[Música] Você que é terapeuta, você tem dificuldade de falar sobre sexualidade com seu cliente? você fica constrangido, fica com vergonha, você trava na hora desse assunto. Fica aqui comigo então se essa é uma dificuldade sua que eu vou te ensinar em sete passos definitivos como que você vai acabar com esse problema, como que você vai resolver de vez esse problema e conseguir tratar desse assunto que é tão importante e que muitas vezes é negligenciado pela nossa própria dificuldade como terapeutas de lidar com esse assunto.
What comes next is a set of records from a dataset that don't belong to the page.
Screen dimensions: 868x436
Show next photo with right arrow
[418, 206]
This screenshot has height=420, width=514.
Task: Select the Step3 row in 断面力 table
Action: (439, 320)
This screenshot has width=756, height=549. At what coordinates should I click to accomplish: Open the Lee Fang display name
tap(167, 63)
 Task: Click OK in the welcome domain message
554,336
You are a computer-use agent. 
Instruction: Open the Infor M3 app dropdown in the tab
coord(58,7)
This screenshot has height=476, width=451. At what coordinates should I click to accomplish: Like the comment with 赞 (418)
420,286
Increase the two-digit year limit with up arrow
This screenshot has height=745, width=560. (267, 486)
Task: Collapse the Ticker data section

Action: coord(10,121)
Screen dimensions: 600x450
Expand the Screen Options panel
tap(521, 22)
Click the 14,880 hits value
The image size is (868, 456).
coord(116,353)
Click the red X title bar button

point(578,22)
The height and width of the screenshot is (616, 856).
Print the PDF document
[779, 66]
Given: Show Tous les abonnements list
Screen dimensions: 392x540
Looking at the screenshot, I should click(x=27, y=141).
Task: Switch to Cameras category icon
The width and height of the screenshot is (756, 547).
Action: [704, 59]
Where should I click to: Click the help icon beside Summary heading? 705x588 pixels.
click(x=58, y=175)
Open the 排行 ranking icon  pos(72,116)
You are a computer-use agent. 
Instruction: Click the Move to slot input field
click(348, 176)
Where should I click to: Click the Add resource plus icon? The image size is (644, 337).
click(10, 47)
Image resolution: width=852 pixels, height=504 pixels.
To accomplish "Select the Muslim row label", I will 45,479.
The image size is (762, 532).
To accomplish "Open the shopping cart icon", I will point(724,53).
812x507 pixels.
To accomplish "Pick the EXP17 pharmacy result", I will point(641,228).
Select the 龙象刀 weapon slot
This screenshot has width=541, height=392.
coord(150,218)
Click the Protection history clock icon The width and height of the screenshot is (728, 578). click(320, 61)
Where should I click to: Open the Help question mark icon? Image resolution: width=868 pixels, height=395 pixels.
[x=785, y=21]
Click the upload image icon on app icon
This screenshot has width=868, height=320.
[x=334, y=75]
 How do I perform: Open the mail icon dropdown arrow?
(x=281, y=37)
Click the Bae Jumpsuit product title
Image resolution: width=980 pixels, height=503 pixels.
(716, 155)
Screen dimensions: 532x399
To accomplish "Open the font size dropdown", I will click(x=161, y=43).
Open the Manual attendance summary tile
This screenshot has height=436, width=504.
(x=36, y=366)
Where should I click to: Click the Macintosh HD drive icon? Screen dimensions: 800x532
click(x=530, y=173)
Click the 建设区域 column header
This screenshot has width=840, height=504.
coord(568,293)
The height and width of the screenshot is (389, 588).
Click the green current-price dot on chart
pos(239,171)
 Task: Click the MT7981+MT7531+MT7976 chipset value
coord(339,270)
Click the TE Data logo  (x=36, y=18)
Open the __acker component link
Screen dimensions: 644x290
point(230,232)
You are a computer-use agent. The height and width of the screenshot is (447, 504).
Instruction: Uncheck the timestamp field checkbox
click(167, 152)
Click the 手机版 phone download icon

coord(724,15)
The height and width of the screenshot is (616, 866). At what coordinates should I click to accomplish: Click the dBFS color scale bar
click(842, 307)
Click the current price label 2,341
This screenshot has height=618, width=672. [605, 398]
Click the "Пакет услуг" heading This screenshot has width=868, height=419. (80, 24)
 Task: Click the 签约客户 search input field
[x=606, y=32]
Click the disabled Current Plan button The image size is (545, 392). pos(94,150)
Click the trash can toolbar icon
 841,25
Seja bem-vinda a mais um Foca no Prazer aqui no seu Prazer TV. O meu nome é Bruno Lima, eu sou terapeuta sexual, sou sexólogo e tô aqui com você neste programa no Foca no Prazer para ensinar, para conversar, para bater um papo com você terapeuta sobre as questões da sexualidade, sobre esse assunto que muitas vezes é difícil, é complexo para algumas pessoas, mas que é essencial. Você como terapeuta tem a responsabilidade e é um dever seu trazer esse tema para dentro do seu consultório.
Então, mas sem enrolação, bora lá pro vídeo de hoje que eu vou ensinar para você em sete passos como quebrar essa dificuldade de falar sobre sexualidade. E se você gosta desse assunto, já deixa o seu like aqui no vídeo, deixa aí o seu joinha, se inscreva no canal aqui da Prazer TV, porque toda semana tem vídeo novo aqui dos mais variados assuntos. Eu tenho certeza que eu e meus colegas aqui vamos trazer para você muita informação, muita coisa importante, muita coisa interessante que vai abrir a sua mente para várias situações dentro da sexualidade.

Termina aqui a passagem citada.